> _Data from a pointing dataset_
▽
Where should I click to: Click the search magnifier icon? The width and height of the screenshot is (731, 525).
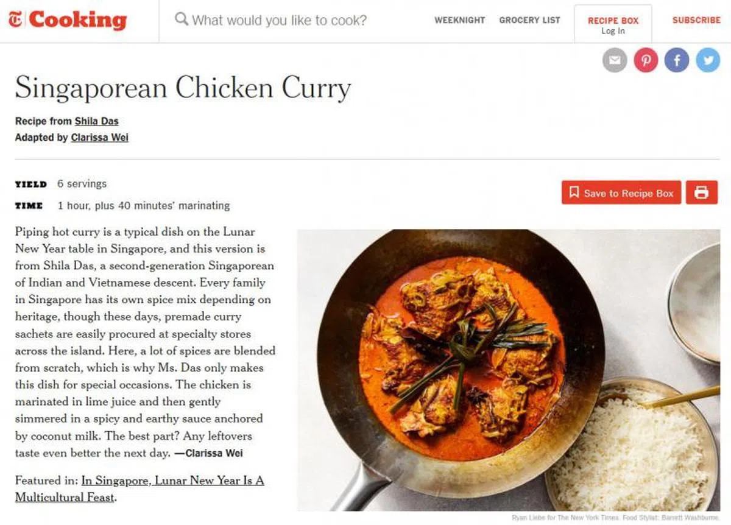point(181,19)
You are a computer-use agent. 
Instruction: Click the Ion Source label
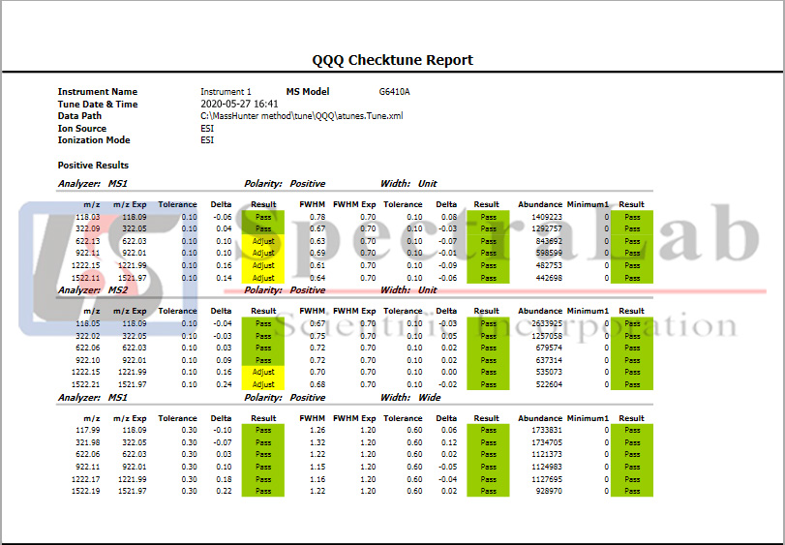(x=82, y=128)
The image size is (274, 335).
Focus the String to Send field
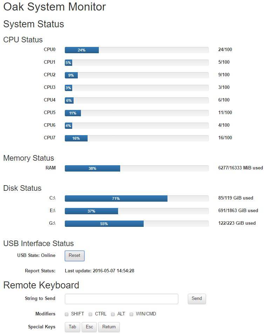[122, 299]
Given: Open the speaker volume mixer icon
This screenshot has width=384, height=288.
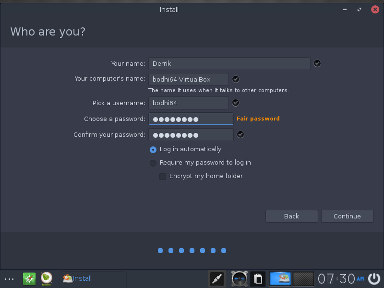Looking at the screenshot, I should click(239, 279).
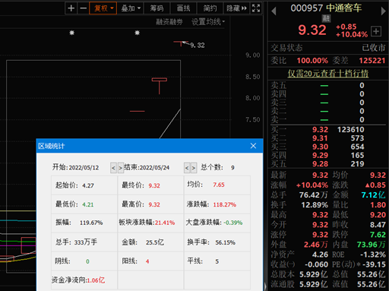
Task: Advance end date with right stepper
Action: coord(194,168)
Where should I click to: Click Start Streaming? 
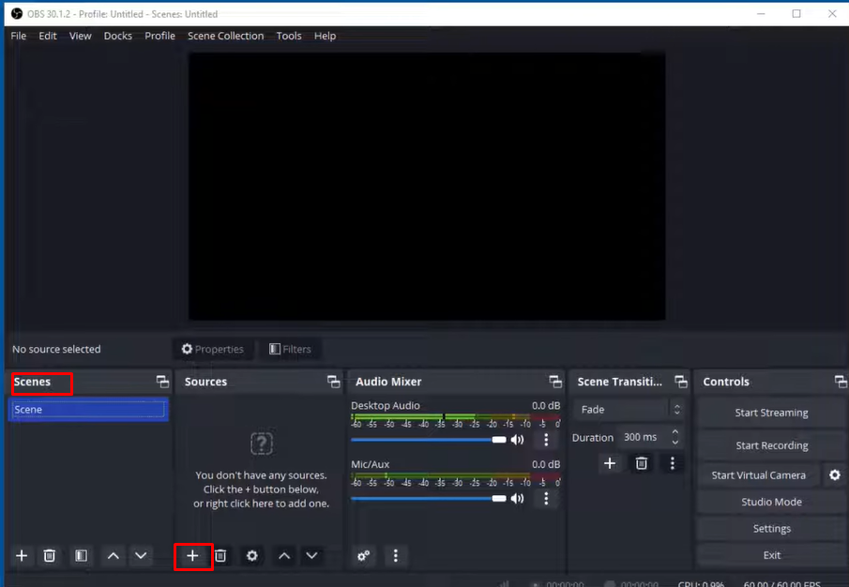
△
> _Written request_
Could you recast every line of the data above as a numbered list, skipping blank lines and leaving the pictures out?

> _Response_
1. Where should I click to: Click the search magnifier icon? The width and height of the screenshot is (731, 525).
2. point(181,19)
3. You are a computer-use agent. 
4. Instruction: Click the Ion Source label
5. (x=82, y=128)
6. The image size is (274, 335).
7. Focus the String to Send field
8. [122, 299]
9. Given: Open the speaker volume mixer icon
10. This screenshot has width=384, height=288.
11. Looking at the screenshot, I should click(239, 279).
12. Task: Advance end date with right stepper
13. Action: coord(194,168)
14. Where should I click to: Click Start Streaming? 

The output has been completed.